Tourism and shopping could rescue the Irish economy from crisis as official figures showed home-grown companies once again hit by a dramatic slump.

While the overall economy grew 1.3% at the start of the year the domestic sector collapsed 4.3% prompting Finance Minister Michael Noonan to call for a consumer spending splurge.

"The focus was on the tourist industry and of course what we really need is for people to go into the shops and start buying again," he said.

"If that starts, with tourists visiting our shores stimulating the retail side, and is followed by our own ordinary citizens going about their shopping and beginning to spend again, then we begin to lift out of the crisis."

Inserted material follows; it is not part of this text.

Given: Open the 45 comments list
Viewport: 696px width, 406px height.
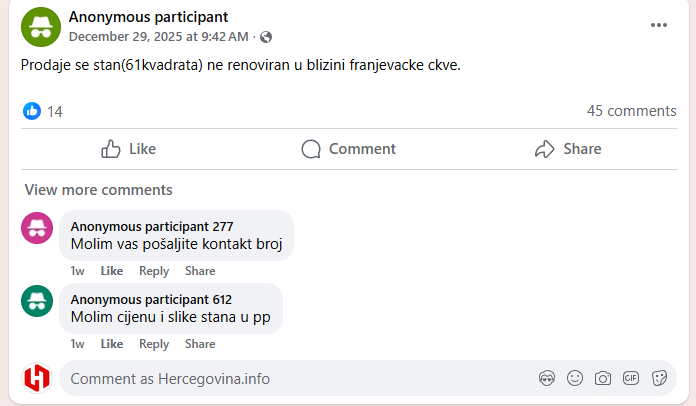Looking at the screenshot, I should point(631,111).
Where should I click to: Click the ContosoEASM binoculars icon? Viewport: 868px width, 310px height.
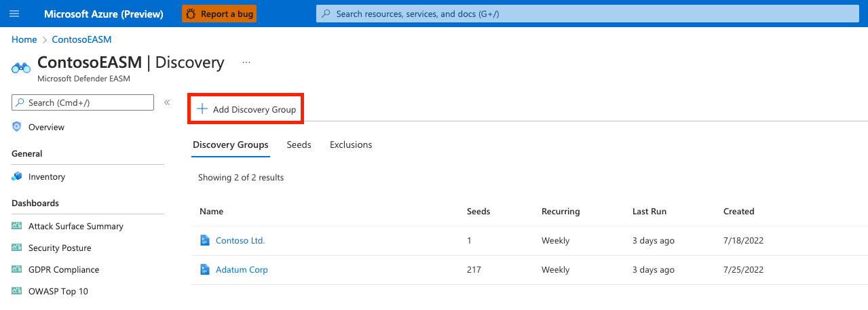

Despite the three-month slump in gross national product, overall growth, measured by gross domestic product and including the huge multinational sector, is the biggest quarterly boost for the economy since the end of 2007.

According to official revisions by the Central Statistics Office (CSO) for last year, the overall economy contracted by 0.4% but the Irish-owned sector grew by 0.3%.

Preliminary CSO estimates in March warned it shrank by 1% but it is still the second worst performance in the euro zone after Greece.

Mr Noonan said the figures were encouraging and dismissed suggestions the domestic economy was in freefall.

"The country has experienced three years of continuing decline in GDP - quite a big chunk of activity has been taken out of the economy," he said.

"We always said that the initial growth would be export-led and that's happening now."

He added: "It's not in freefall. It's flat at the minute. We will see what happens after the jobs initiative. These are figures for the first quarter, it will be interesting to see what happens between September to Christmas."

The Government has adopted ideas to drive tourism such as cuts to VAT and employers' levies on wages. They are expected to bear fruit as the summer wears on.

Mr Noonan added: "Our external partners in Europe and the IMF- they have begun to say in the last few weeks 'Ireland is not Greece, the economy in Ireland is totally different, it's a different model and it's doing quite well'."